### Task A
Set down everything from "UPDATE: HOUSE OKAYS" down to "for next steps!" in the animal fighting funding update, keeping the wording unchanged.

### Selected passage
----------------

Issue 304 --- July 15, 2004
A Project of The Humane Society of the United States and The Fund for Animals
http://www.humanelines.org/
 

UPDATE: HOUSE OKAYS FUNDING TO ENFORCE ANIMAL FIGHTING LAW:
On Tuesday (7/13), the U.S. House of Representatives approved by voice vote an amendment, offered by Congressmen Earl Blumenauer (D-OR) and Tom Tancredo (R-CO), that earmarks $1.2 million for USDA enforcement of the federal law against cruel animal fighting. The amendment will help ensure that the USDA enforces the ban on interstate and foreign commerce in fighting dogs and fighting cocks, and that the federal government works more closely with state and local police to crack down on illegal animal fighting enterprises. The amendment provides a 50% increase over what Congress appropriated last year for this purpose ($800,000). Senate action on the Agriculture Appropriations bill and on the animal fighting enforcement funding is still ahead. Stay tuned to HUMANElines for next steps!

----------------

### Task B
Extract everything in the rows from their start down to the line containing "339-18-28 (85, 2313)", leaving out the pictures.

----------------

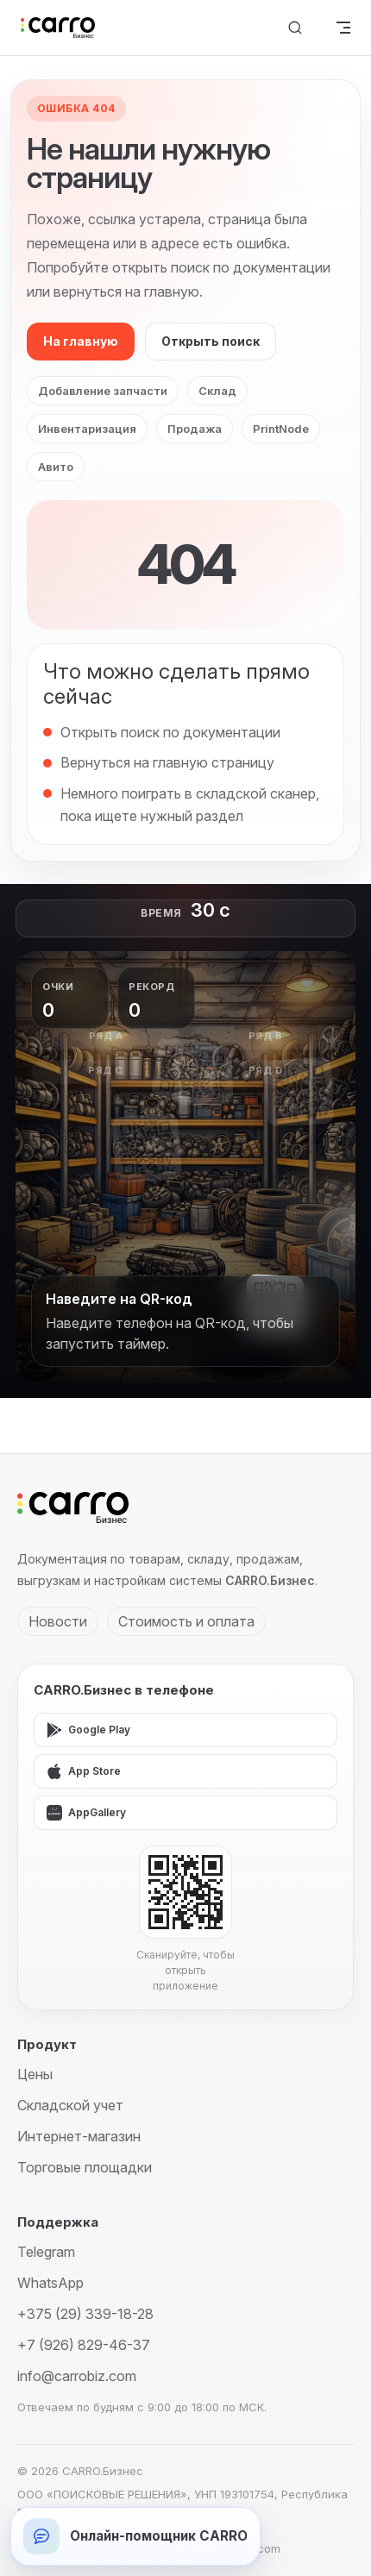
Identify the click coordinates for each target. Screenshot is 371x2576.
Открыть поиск (210, 341)
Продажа (194, 429)
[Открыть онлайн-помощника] (135, 2536)
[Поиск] (295, 28)
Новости (57, 1621)
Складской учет (70, 2105)
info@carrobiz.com (76, 2376)
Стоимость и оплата (186, 1621)
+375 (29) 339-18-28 (85, 2313)
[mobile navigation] (343, 27)
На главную (80, 341)
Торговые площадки (84, 2167)
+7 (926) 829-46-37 (83, 2344)
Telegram (46, 2251)
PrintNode (281, 429)
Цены (35, 2074)
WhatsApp (50, 2282)
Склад (217, 391)
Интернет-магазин (79, 2136)
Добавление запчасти (102, 391)
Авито (55, 466)
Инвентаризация (87, 429)
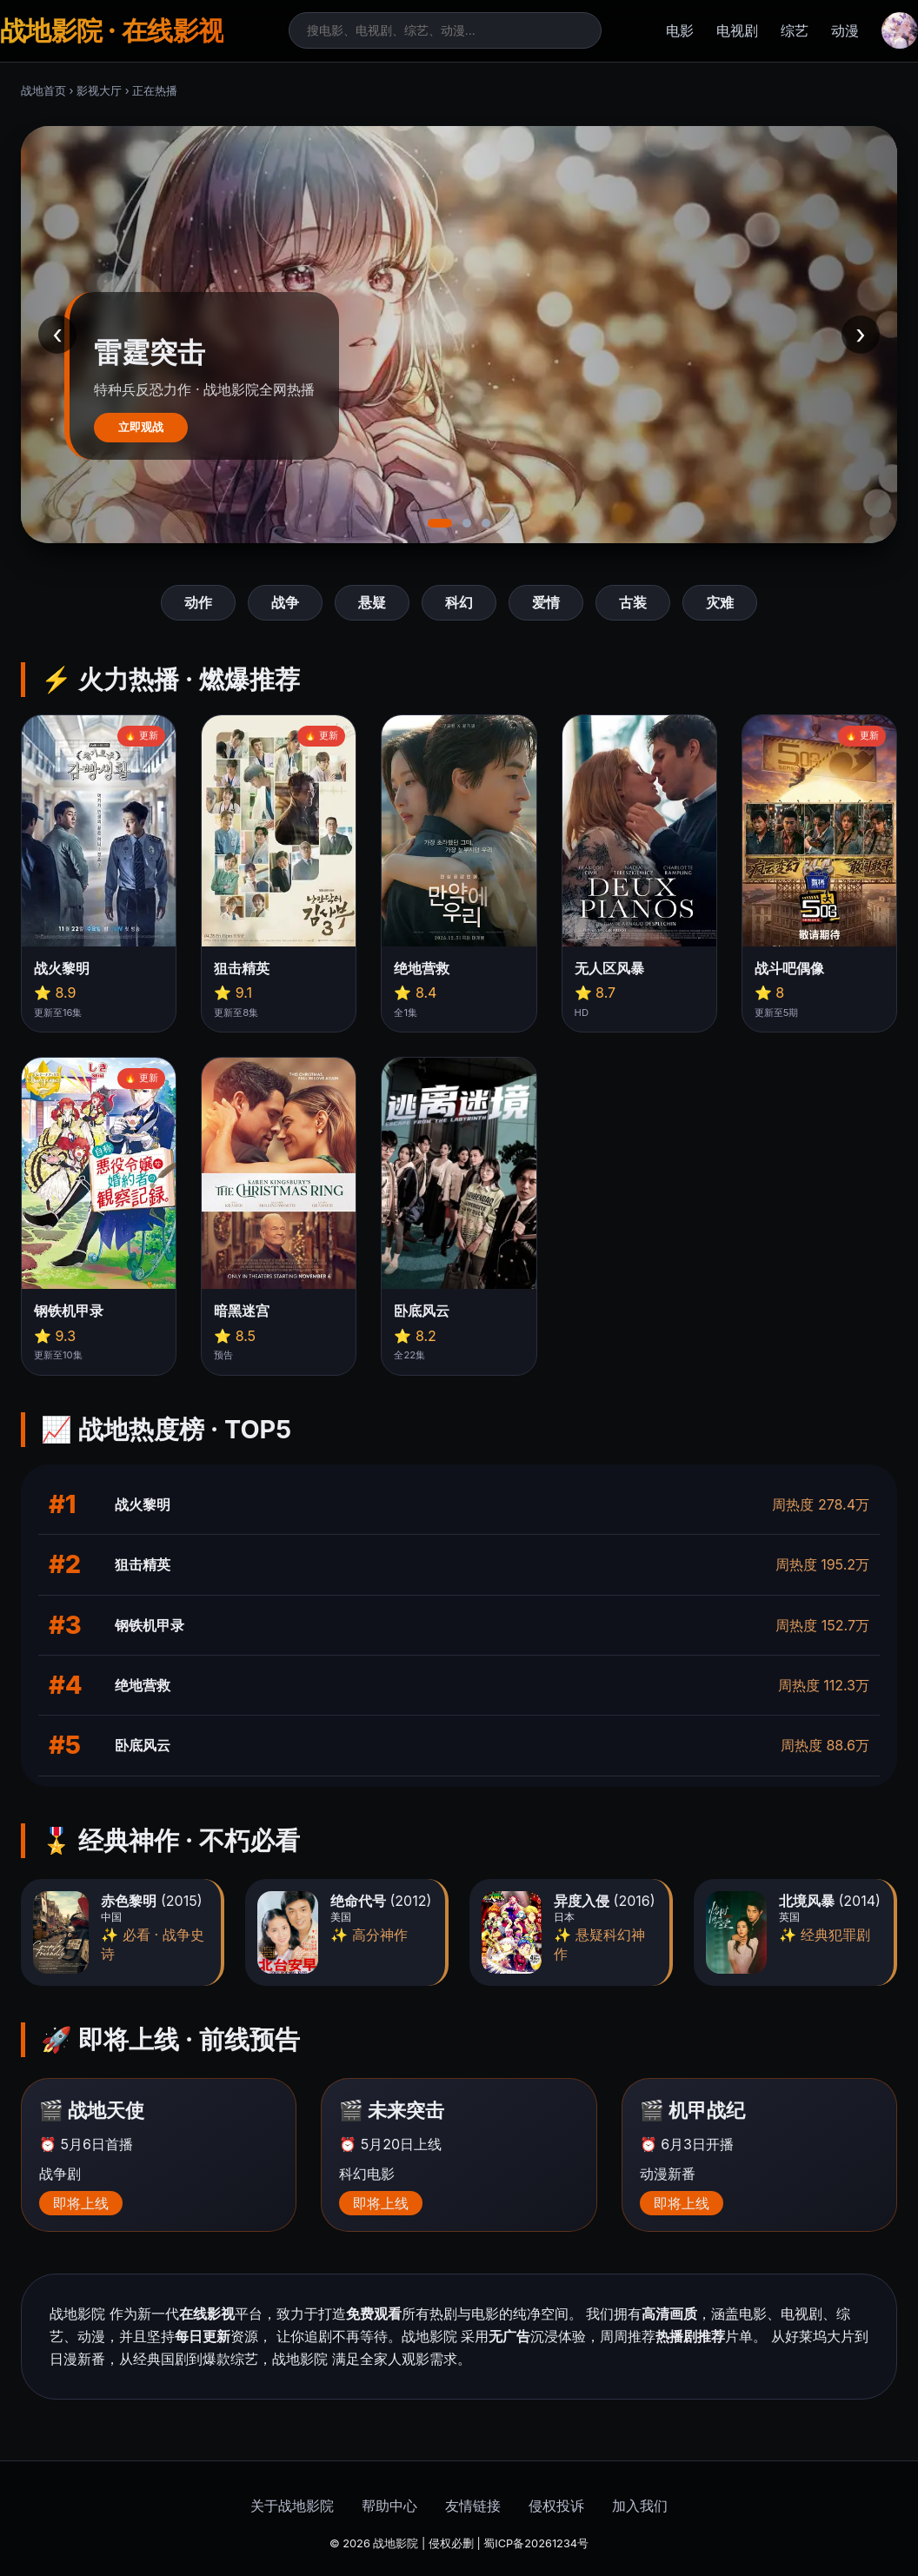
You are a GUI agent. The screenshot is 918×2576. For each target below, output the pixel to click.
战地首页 (43, 90)
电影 (680, 30)
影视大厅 (99, 90)
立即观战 (140, 427)
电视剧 (737, 30)
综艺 (794, 30)
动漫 (845, 30)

----------------

### Correct answer A
UPDATE: HOUSE OKAYS FUNDING TO ENFORCE ANIMAL FIGHTING LAW:
On Tuesday (7/13), the U.S. House of Representatives approved by voice vote an amendment, offered by Congressmen Earl Blumenauer (D-OR) and Tom Tancredo (R-CO), that earmarks $1.2 million for USDA enforcement of the federal law against cruel animal fighting. The amendment will help ensure that the USDA enforces the ban on interstate and foreign commerce in fighting dogs and fighting cocks, and that the federal government works more closely with state and local police to crack down on illegal animal fighting enterprises. The amendment provides a 50% increase over what Congress appropriated last year for this purpose ($800,000). Senate action on the Agriculture Appropriations bill and on the animal fighting enforcement funding is still ahead. Stay tuned to HUMANElines for next steps!

### Correct answer B
Identify the click coordinates for each target. Screenshot is 371x2576.
Открыть поиск (210, 341)
Продажа (194, 429)
[Открыть онлайн-помощника] (135, 2536)
[Поиск] (295, 28)
Новости (57, 1621)
Складской учет (70, 2105)
info@carrobiz.com (76, 2376)
Стоимость и оплата (186, 1621)
+375 (29) 339-18-28 (85, 2313)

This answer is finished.